The manufacturer is in the process of rolling out DealerNet – a two-way, transactional Web site designed to improve the business process between Loewen and its dealers. Queries for ordering windows and doors travel via the Web site through the application server and access, in real-time, Loewen’s main back-end systems, which include IBM’s DB2 database and a suite of enterprise resource planning software.

“WebSphere has helped with ease-of-time in doing database queries and managing the information that goes back and forth between our DB2 database and [our Web site],” said Stephen Segal, CIO of Loewen.

It’s been about a year since IBM unleashed WebSphere 5.0 onto the market. The release put the software on par with competitive Web services and J2EE offerings from rival BEA Systems Inc. At the time, some customers had signalled that they were content to stick with their earlier versions, and some industry observers predicted a slow take-up for Version 5.0.

But Warren Shiau, software analyst at IDC Canada Ltd. in Toronto, said IBM has done well with WebSphere 5.0 in the past year. Version 5.0 offers Web services capabilities, as well as self-healing and self-managing computing, said John Donaldson, business unit executive with WebSphere at IBM Canada Ltd. in Markham, Ont.

Together with its WebSphere Studio Version 5.0 development environment, WebSphere 5 helps enterprises integrate business processes and make transactions among vendors, suppliers and customers more fluid. Version 5.0 also includes support for Java 2 Enterprise Edition (J2EE) 1.3.
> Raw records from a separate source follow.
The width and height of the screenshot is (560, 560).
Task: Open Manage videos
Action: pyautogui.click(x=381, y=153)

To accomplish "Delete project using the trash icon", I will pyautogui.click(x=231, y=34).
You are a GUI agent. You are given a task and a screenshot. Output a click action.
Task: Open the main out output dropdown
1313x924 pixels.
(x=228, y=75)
At Loewen, with the new Web site and the help of WebSphere, dealers have online interactive functionality for checking the status of orders, invoicing, account management, service requests and trade show bookings. They can also access a parts catalogue with photos and pricing of over 10,000 components of windows and doors. Since the windows and doors are made to order with over 4.3 trillion combinations of sizes, options and accessories, the Web site has eliminated a lot of confusion. But because internal processing is more streamlined, it also allows Loewen’s dealers and sales people to be more productive now that phone calls, e-mails and fax request for orders have been phased out, Segal explained.
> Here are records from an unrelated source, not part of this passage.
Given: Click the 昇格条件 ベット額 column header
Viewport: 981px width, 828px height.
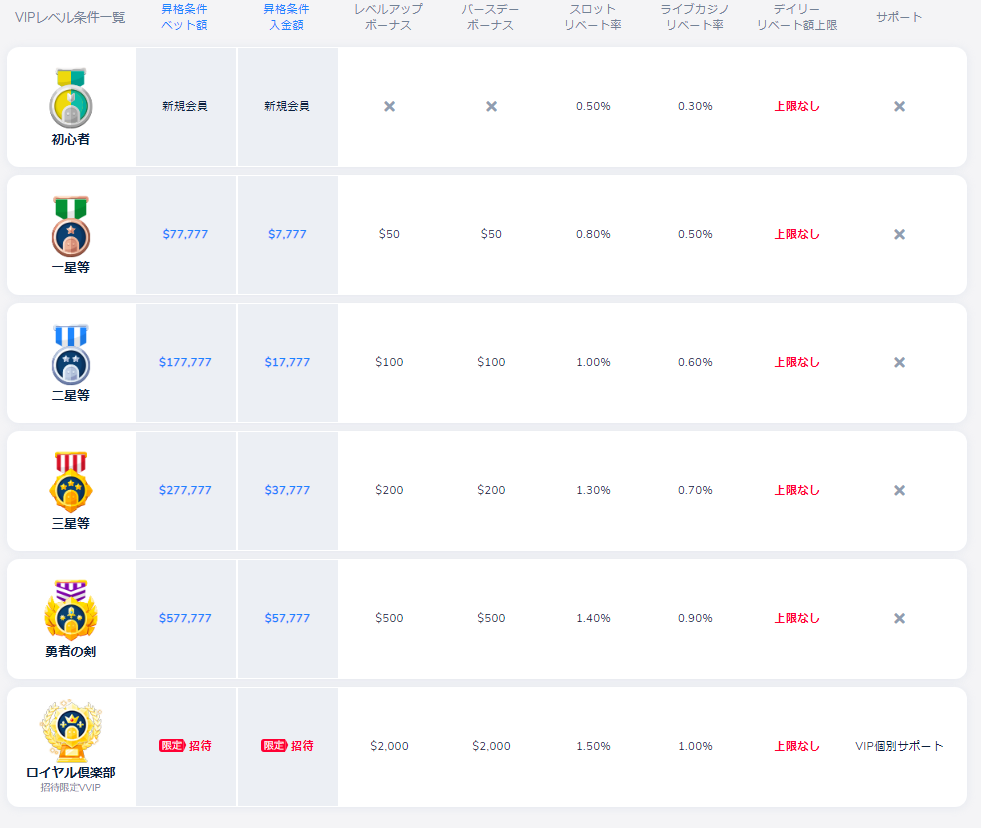Looking at the screenshot, I should [185, 17].
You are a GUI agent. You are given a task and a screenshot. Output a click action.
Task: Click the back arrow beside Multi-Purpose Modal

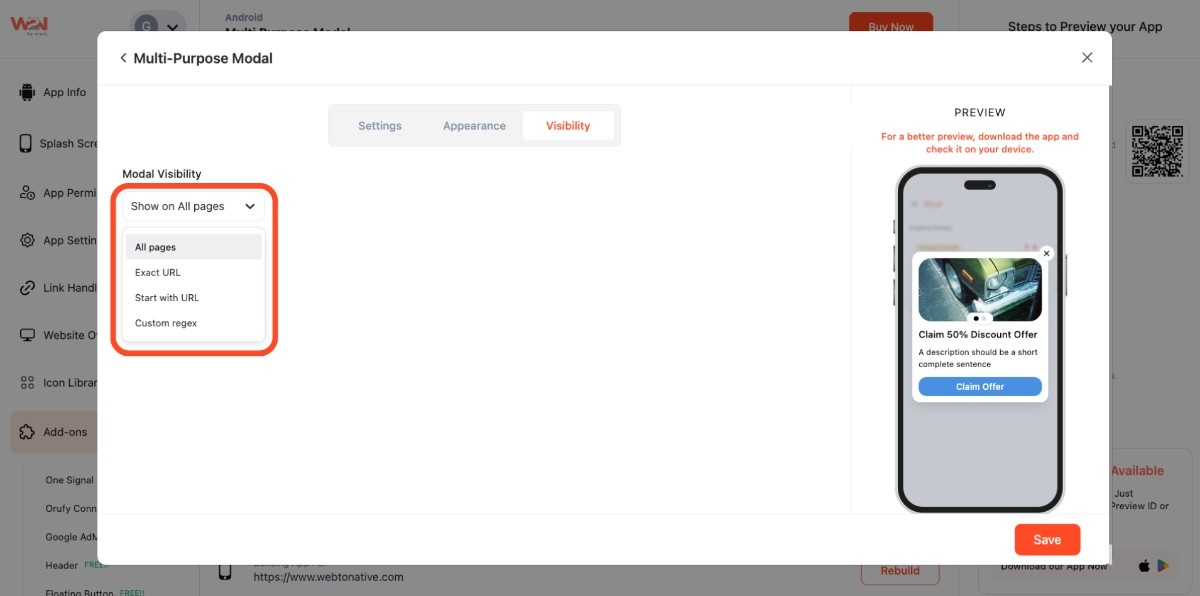click(123, 58)
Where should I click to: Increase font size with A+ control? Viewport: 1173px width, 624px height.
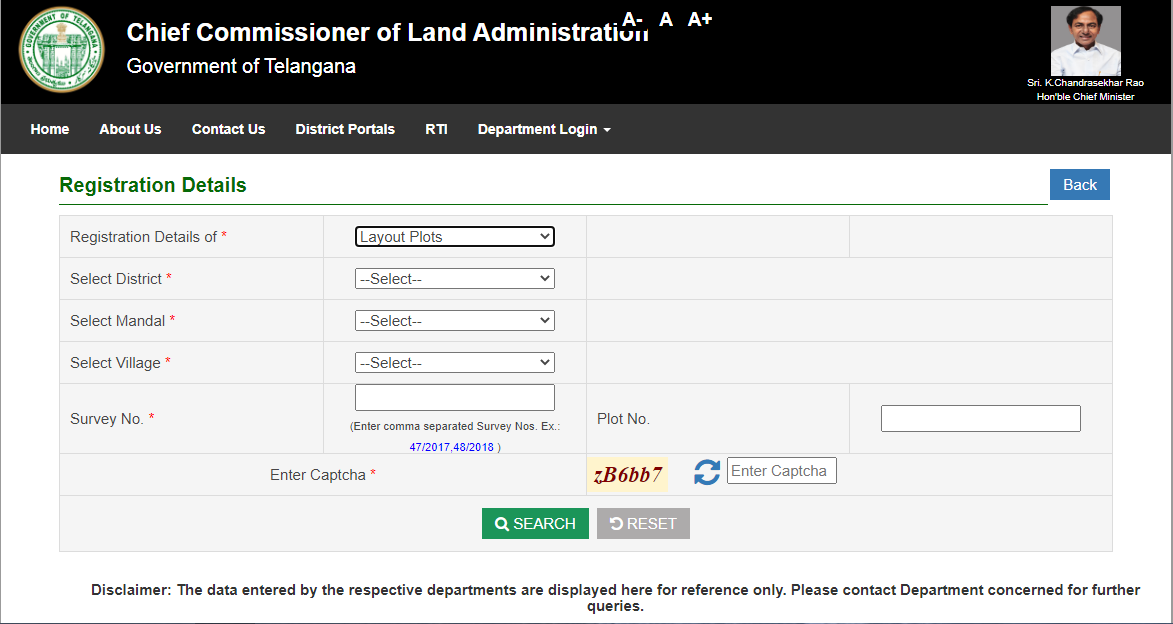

IBM was slow getting the application server to the market about a year ago. Close rival BEA Systems Inc. had a jump on IBM when it released its WebLogic platform well in advance of WebSphere, but IBM’s Donaldson said WebSphere has made up for lost time.

“IBM was in a bit of catch-up mode and then within the past year we have surpassed [BEA] and we are holding the worldwide market share for application servers,” Donaldson said. “By and large, developers like to take an integrated set of tooling and then be able to deploy or run right on the application server, which is what we provide.”

Shiau said the fact that customers, specifically developers, can have access to a unified development environment is key to the success of such platforms in the future.

“It just makes sense from a productivity standpoint of the user to be moving towards unified development environment purchases,” he said. “The big thing with .Net and with WebSphere from a tools perspective has been to get that install base to move over [for IBM to WebSphere and for Microsoft Corp. to .Net] without losing them to the other guy.”

Shiau explained that the battle between the big players in the market is not specifically focussed on either the application servers or the tools, but is a larger strategic battle over the platforms.

“It’s also whether or not the Unix and the Linux guys will be able to move into the Windows space, or the relative ease they have compared to how hard or easily it will be to move Windows into the Linux space,” he said.